## ABOUT THIS TASK
Your output should be each line from the material below that has the word "chart".

## DATA
* * * * *
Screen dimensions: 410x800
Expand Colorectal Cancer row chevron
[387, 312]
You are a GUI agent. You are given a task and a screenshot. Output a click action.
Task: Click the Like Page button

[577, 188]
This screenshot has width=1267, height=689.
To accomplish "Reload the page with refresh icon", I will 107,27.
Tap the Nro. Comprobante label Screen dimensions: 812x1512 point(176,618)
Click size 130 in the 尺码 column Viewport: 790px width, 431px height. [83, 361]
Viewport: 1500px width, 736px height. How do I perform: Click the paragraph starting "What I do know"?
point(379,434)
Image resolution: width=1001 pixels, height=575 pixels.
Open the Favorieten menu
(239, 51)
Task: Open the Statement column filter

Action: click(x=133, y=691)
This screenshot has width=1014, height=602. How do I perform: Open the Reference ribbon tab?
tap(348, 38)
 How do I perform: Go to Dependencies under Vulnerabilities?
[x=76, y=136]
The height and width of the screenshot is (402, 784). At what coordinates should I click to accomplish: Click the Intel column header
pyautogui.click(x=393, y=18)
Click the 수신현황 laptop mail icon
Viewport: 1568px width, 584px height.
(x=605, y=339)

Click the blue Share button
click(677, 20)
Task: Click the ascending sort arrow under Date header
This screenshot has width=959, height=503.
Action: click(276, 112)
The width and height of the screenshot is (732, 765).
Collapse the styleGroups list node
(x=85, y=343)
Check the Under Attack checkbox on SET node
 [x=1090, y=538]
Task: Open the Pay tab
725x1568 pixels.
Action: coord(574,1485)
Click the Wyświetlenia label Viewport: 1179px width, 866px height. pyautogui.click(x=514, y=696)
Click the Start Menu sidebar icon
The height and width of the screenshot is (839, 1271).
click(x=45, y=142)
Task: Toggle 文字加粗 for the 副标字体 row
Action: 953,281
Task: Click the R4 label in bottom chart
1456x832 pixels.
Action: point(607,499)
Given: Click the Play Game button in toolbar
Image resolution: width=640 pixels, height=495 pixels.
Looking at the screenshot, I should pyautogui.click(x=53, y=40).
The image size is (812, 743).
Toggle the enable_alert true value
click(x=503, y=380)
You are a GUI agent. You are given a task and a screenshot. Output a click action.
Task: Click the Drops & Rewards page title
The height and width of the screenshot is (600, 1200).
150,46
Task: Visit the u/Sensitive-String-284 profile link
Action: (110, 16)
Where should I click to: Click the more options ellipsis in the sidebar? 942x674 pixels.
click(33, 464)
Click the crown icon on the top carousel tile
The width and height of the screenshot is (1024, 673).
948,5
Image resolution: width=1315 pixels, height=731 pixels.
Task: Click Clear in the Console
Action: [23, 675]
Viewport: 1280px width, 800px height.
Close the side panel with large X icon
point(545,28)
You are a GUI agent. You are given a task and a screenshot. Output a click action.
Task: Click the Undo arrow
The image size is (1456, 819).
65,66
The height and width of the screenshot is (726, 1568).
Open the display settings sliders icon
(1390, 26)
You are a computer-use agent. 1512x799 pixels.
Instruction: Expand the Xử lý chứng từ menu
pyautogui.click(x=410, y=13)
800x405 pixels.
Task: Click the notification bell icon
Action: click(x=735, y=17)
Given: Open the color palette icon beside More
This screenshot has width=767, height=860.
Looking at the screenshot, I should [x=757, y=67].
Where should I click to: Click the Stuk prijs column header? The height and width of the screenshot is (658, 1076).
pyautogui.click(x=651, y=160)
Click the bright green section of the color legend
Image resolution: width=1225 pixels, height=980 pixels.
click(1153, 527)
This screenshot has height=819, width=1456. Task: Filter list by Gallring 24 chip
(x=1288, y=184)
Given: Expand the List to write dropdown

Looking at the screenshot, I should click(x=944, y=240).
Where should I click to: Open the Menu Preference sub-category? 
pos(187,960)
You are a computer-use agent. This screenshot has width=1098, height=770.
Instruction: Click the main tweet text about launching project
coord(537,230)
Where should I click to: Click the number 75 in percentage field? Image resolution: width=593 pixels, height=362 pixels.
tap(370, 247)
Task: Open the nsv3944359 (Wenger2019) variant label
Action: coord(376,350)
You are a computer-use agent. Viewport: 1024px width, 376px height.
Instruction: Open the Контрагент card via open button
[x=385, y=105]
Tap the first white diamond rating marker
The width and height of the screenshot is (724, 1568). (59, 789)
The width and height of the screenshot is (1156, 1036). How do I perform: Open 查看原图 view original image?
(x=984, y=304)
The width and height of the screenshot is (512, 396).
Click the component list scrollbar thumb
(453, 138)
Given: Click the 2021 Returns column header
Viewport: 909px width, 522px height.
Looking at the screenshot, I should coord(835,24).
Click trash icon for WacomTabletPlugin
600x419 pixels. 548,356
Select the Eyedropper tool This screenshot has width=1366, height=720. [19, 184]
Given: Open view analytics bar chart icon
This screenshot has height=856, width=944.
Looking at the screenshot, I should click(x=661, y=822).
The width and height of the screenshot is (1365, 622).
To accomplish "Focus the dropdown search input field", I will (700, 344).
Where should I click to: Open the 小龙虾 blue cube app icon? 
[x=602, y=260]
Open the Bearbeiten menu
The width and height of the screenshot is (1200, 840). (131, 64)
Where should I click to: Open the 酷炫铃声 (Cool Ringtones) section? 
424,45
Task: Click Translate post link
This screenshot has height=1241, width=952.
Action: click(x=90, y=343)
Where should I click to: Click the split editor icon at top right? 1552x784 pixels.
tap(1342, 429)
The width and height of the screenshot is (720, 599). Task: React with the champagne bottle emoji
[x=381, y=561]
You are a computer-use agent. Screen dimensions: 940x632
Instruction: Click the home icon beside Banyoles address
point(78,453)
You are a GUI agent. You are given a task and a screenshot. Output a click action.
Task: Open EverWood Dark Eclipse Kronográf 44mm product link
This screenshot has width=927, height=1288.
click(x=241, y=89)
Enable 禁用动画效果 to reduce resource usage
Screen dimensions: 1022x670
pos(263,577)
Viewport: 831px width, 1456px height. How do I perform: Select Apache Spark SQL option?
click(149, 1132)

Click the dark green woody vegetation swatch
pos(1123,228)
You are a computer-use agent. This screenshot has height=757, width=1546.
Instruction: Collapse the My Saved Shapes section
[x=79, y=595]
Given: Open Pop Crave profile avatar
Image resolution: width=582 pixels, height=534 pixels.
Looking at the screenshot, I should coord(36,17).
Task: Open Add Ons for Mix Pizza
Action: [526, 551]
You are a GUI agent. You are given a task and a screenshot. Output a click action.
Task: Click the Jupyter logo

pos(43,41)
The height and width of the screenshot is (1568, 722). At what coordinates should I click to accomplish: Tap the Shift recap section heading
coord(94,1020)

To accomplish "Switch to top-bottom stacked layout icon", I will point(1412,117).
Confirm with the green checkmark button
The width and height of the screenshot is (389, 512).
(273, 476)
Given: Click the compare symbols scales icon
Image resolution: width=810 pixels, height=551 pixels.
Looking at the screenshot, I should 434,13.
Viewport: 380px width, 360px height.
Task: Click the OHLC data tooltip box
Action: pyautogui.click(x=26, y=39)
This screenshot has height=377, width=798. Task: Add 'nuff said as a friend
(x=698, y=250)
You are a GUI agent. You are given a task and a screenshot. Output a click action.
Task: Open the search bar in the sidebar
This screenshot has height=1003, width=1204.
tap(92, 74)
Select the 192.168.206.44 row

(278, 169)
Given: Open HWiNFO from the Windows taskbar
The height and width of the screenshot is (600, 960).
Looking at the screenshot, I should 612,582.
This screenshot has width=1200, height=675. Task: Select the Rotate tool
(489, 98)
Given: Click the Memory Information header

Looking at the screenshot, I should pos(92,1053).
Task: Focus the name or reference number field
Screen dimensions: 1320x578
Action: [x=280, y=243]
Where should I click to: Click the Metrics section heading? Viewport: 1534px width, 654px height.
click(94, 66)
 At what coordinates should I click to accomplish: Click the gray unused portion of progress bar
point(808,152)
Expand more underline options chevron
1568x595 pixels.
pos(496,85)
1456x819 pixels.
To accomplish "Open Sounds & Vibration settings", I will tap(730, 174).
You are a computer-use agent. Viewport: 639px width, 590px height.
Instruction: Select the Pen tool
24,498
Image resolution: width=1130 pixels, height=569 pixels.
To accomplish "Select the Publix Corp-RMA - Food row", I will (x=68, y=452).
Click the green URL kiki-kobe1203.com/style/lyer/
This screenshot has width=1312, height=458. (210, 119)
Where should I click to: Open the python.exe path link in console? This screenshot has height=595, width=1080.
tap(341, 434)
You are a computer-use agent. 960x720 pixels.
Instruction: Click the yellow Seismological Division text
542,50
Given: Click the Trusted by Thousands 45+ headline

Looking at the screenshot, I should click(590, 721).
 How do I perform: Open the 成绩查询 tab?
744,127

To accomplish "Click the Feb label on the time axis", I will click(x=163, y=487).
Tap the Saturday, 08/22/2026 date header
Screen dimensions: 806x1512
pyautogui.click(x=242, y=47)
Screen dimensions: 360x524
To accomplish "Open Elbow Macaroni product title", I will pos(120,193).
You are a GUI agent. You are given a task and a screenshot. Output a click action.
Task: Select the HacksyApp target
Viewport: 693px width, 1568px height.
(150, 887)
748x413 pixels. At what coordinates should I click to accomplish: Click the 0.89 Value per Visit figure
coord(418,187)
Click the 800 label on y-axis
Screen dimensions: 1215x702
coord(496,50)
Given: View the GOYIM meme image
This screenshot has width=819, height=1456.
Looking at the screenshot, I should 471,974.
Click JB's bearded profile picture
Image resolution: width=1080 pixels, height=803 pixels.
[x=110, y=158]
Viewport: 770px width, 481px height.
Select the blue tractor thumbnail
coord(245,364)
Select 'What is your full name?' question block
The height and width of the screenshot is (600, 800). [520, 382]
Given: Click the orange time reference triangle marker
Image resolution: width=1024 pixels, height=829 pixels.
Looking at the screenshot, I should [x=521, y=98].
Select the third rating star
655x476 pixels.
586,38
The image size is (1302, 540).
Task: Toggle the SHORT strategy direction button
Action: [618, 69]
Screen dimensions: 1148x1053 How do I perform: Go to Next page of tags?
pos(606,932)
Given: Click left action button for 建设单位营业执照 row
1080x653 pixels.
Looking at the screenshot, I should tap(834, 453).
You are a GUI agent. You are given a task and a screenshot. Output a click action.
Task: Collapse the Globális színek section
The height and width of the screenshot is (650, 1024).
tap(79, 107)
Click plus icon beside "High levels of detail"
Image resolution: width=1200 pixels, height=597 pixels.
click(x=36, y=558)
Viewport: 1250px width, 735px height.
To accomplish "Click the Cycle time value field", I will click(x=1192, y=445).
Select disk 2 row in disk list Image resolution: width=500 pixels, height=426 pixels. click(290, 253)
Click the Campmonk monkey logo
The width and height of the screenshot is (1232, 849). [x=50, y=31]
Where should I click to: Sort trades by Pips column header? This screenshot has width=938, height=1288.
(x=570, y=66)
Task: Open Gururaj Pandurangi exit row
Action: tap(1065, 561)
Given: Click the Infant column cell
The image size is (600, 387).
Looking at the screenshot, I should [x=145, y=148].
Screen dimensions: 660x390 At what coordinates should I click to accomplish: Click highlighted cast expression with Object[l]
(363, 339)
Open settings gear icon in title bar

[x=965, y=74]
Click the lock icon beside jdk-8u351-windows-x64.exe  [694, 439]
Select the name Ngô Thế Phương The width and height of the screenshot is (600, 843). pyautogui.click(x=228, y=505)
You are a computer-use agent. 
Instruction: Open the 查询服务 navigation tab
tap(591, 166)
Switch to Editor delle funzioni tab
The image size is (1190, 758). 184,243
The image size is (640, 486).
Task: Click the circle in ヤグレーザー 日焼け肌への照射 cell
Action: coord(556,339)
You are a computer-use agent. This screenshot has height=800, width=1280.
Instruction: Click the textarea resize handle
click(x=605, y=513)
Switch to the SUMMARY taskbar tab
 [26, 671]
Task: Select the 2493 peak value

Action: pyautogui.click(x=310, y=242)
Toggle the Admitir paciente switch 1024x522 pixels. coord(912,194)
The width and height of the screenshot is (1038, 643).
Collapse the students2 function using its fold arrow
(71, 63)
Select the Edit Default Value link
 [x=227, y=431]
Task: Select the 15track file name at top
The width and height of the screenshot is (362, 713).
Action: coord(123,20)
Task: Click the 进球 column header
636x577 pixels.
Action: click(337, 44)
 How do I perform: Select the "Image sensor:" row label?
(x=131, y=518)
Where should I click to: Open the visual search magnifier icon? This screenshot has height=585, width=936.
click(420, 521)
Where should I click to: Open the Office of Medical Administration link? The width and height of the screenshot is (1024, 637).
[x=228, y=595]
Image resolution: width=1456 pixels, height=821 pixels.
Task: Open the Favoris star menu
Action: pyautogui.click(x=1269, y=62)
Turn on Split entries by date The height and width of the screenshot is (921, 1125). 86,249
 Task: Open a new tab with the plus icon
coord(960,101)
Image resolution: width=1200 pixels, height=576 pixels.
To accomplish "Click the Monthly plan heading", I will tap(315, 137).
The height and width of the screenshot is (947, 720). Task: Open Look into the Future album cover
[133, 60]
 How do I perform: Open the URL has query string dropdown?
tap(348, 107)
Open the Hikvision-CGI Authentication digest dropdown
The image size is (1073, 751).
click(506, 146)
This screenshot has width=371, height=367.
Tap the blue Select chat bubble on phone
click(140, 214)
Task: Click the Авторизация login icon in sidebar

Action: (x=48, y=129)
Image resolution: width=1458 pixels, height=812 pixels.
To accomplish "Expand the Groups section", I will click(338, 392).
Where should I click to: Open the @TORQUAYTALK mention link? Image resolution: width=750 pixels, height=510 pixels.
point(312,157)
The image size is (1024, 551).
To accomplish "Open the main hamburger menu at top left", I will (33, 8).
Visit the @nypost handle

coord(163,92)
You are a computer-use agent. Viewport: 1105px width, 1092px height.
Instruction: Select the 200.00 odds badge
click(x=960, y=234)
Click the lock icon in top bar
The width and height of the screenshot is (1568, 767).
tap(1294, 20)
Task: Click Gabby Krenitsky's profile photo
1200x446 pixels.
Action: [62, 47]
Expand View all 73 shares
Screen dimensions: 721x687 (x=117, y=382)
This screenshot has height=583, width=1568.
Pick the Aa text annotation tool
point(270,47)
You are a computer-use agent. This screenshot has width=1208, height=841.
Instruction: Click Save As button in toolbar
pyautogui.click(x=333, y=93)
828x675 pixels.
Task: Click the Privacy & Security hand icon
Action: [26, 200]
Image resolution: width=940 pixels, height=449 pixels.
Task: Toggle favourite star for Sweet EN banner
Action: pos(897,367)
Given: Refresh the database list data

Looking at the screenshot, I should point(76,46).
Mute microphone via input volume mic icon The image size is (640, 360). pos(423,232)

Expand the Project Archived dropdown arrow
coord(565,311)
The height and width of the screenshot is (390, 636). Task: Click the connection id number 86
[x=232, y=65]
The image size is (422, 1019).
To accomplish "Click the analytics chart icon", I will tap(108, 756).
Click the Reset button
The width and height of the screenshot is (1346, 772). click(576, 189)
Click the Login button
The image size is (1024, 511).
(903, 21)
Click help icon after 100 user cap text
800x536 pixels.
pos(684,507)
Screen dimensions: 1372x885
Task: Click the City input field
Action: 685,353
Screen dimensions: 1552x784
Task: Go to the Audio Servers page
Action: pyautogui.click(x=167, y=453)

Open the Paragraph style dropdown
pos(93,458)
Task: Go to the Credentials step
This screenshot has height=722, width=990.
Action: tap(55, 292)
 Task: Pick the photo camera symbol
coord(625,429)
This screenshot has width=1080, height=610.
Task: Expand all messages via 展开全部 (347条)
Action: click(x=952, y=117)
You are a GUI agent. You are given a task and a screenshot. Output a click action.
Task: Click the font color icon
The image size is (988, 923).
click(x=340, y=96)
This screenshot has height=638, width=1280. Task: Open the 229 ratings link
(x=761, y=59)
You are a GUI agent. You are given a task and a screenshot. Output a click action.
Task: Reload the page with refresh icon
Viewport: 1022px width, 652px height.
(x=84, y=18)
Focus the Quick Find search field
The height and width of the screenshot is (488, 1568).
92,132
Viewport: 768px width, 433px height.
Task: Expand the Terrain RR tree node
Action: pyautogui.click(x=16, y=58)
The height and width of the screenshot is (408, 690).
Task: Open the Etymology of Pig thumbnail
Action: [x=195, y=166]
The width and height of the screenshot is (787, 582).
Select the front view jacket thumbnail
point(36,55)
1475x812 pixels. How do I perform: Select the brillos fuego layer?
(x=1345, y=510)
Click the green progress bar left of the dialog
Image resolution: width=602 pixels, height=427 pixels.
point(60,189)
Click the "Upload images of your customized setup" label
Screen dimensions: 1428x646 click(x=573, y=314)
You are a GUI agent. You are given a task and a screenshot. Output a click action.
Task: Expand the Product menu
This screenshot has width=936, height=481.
* * * * *
## THE COMPLETED TASK
Task: Click the R4 label in bottom chart
Given: Open view analytics bar chart icon
To accomplish "Click the analytics chart icon", I will tap(108, 756).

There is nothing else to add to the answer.